Coupling hotspots: distinguishing between positive and negative land-atmosphere interaction

TL;DR

This paper analyzes land-atmosphere interactions, revealing how soil moisture variances influence coupling hotspots and their role in extreme climate events, with implications for climate prediction and vulnerability assessment.

Contribution

It establishes analytical relationships linking soil moisture variances to coupling hotspots and identifies regions with different feedback signs affecting climate extremes.

Findings

Soil moisture variances control coupling hotspot locations.

Different feedback signs can reinforce or attenuate extreme climates.

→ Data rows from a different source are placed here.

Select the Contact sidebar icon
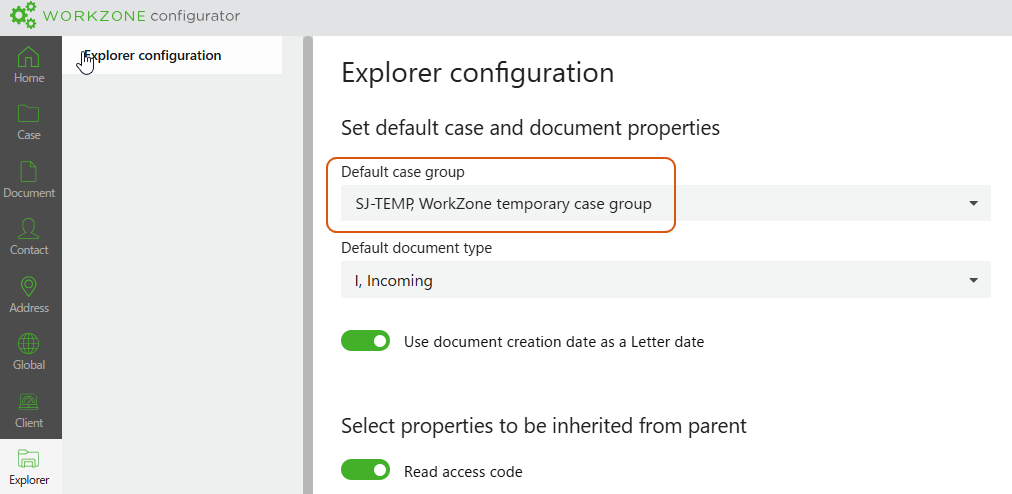1012x494 pixels. pyautogui.click(x=29, y=229)
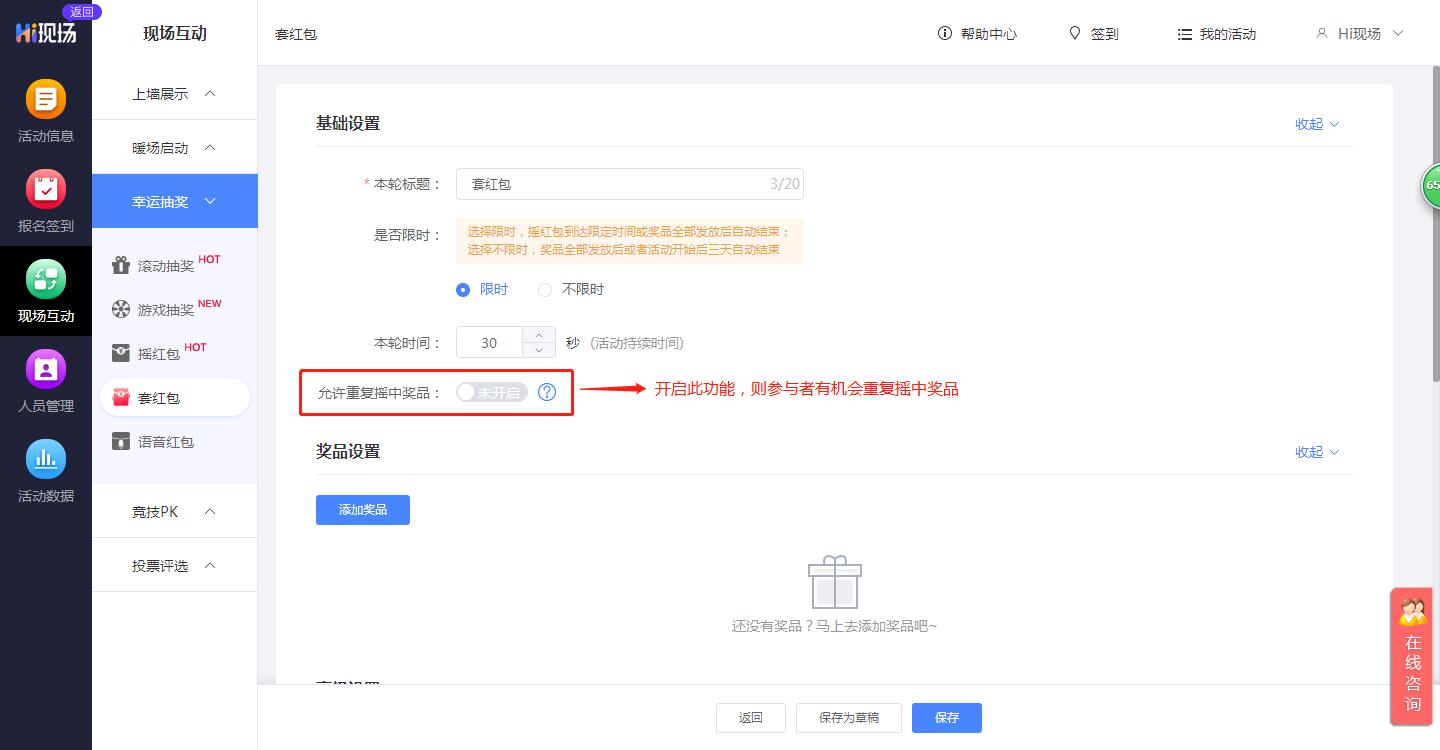The width and height of the screenshot is (1440, 750).
Task: Save the draft using 保存为草稿
Action: click(x=848, y=718)
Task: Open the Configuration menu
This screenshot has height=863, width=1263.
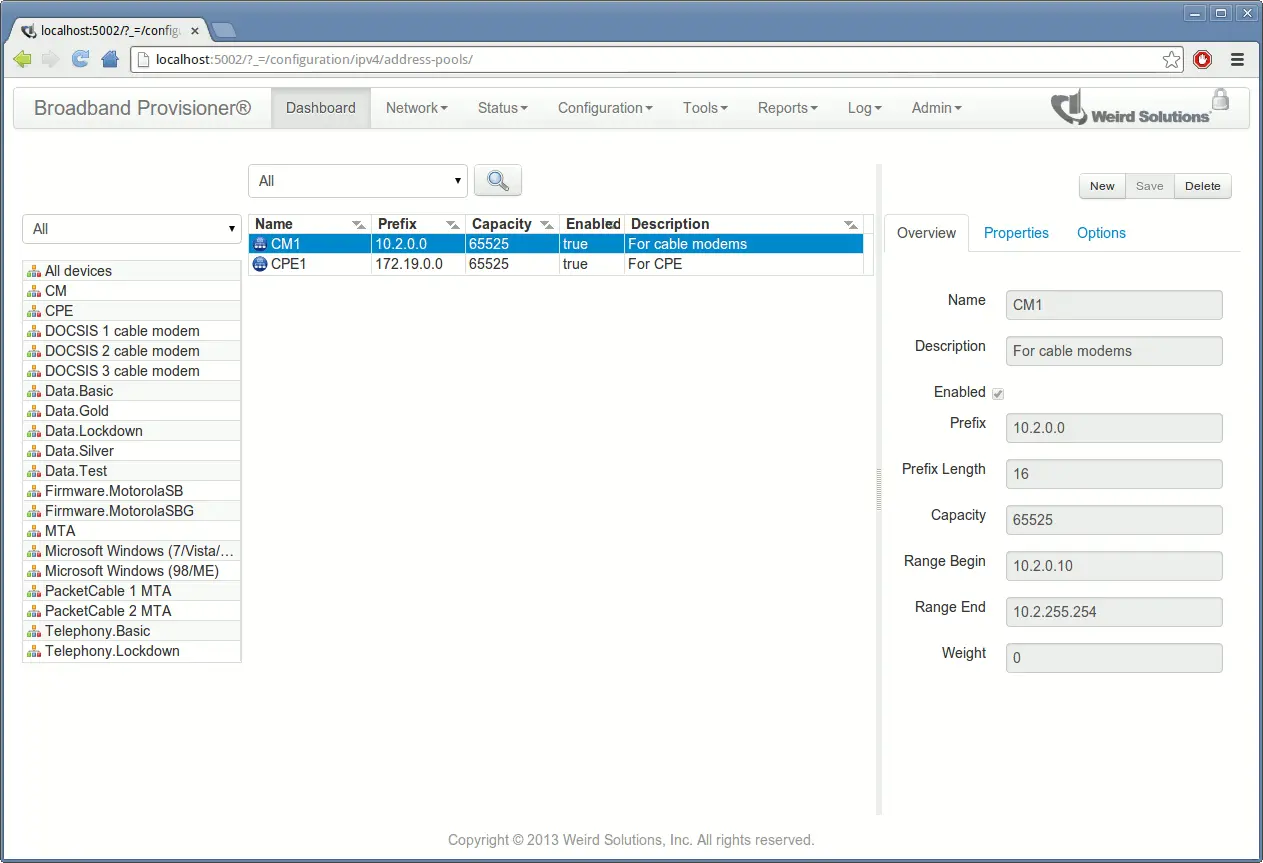Action: coord(604,107)
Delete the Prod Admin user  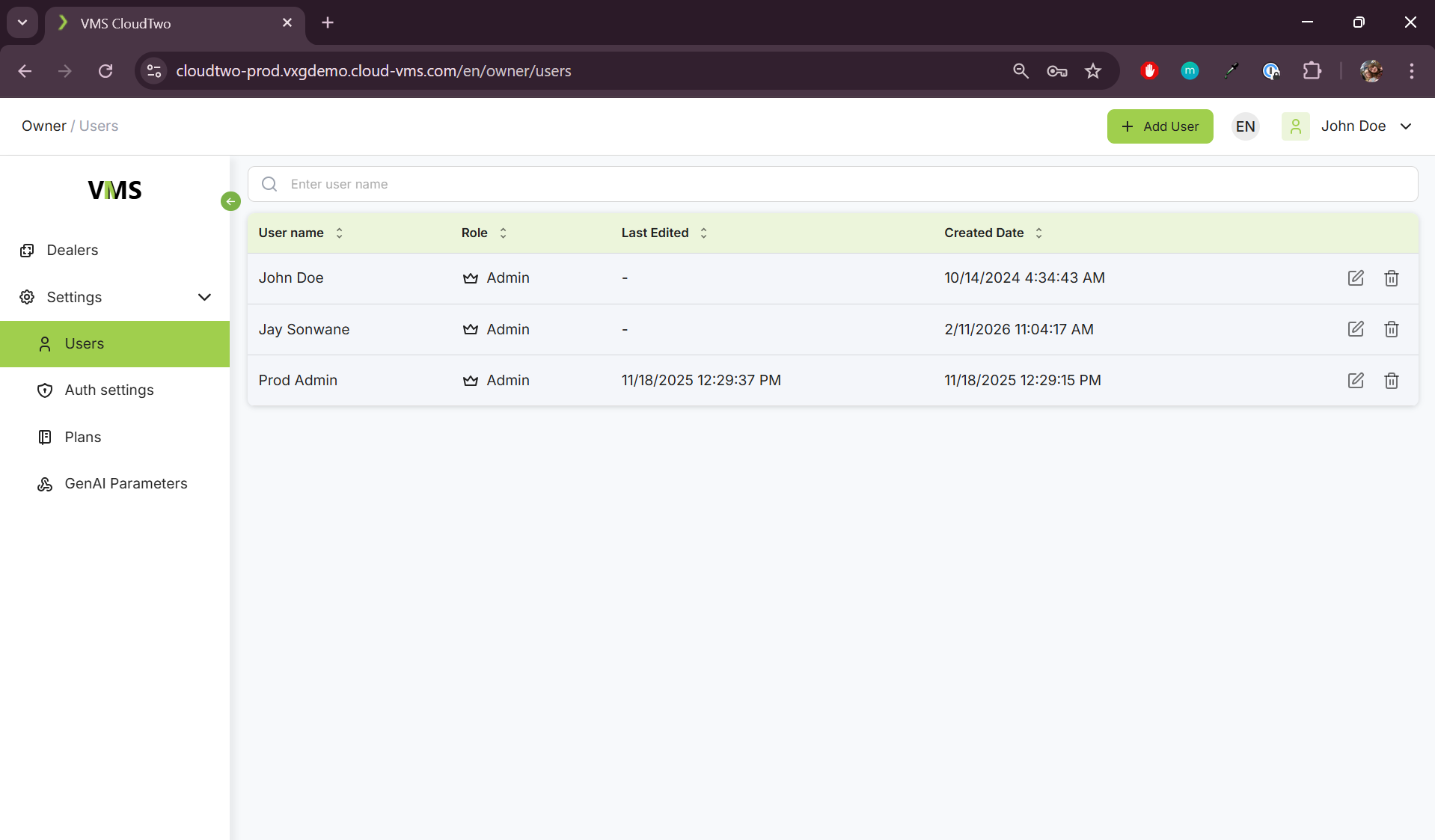point(1391,381)
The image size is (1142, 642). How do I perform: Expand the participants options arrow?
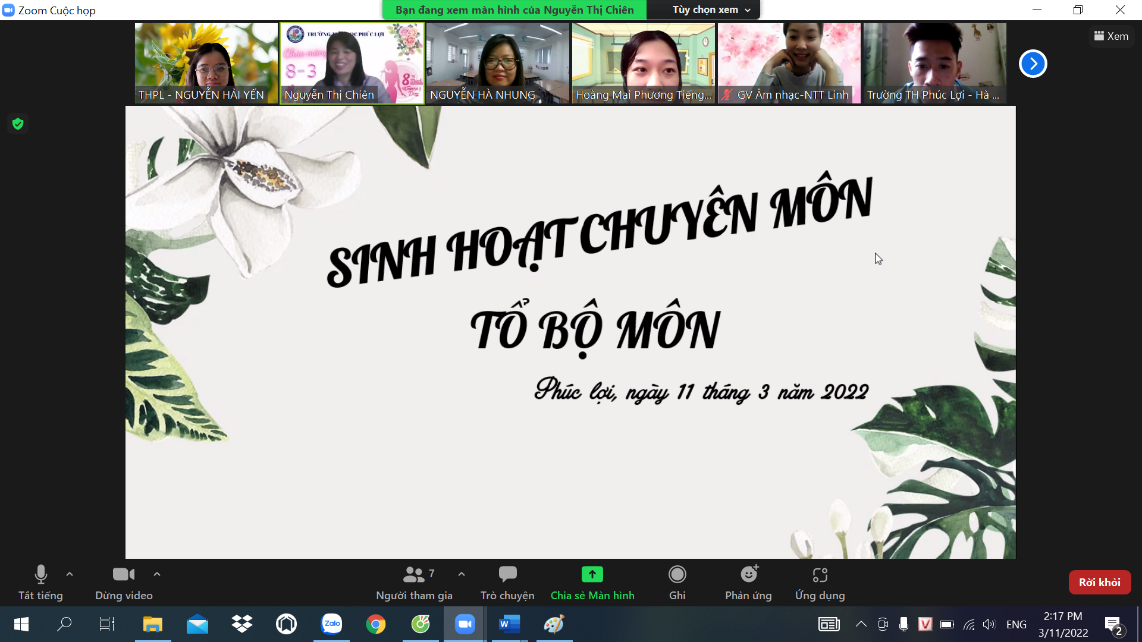click(x=461, y=574)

New hotspots identified where precipitation is sensitive to soil moisture.

Abstract

Understanding the complex interactions between land surface and atmosphere is essential to improve weather and climate predictions. Various numerical experiments have suggested that regions of strong coupling strength (hotspots) are located in the transitional climate zones. However, atmospheric processes in these hotspots are found to have different responses to the perturbation of surface properties. Here we establish analytical relationships to identify key role of soil moisture variances in controlling the coupling hotspots. Using the most recent numerical experiments, we find different signs of feedback in two such hotspots, suggesting the coupling can either reinforce or attenuate persistent extreme climates. We further uncover new coupling hotspots in regions where precipitation is highly sensitive to soil moisture perturbation. Our results highlight the importance of both signs and magnitudes of land-atmosphere interactions over extensive regions, where the ecosystems and communities are particularly vulnerable to the extreme climate events.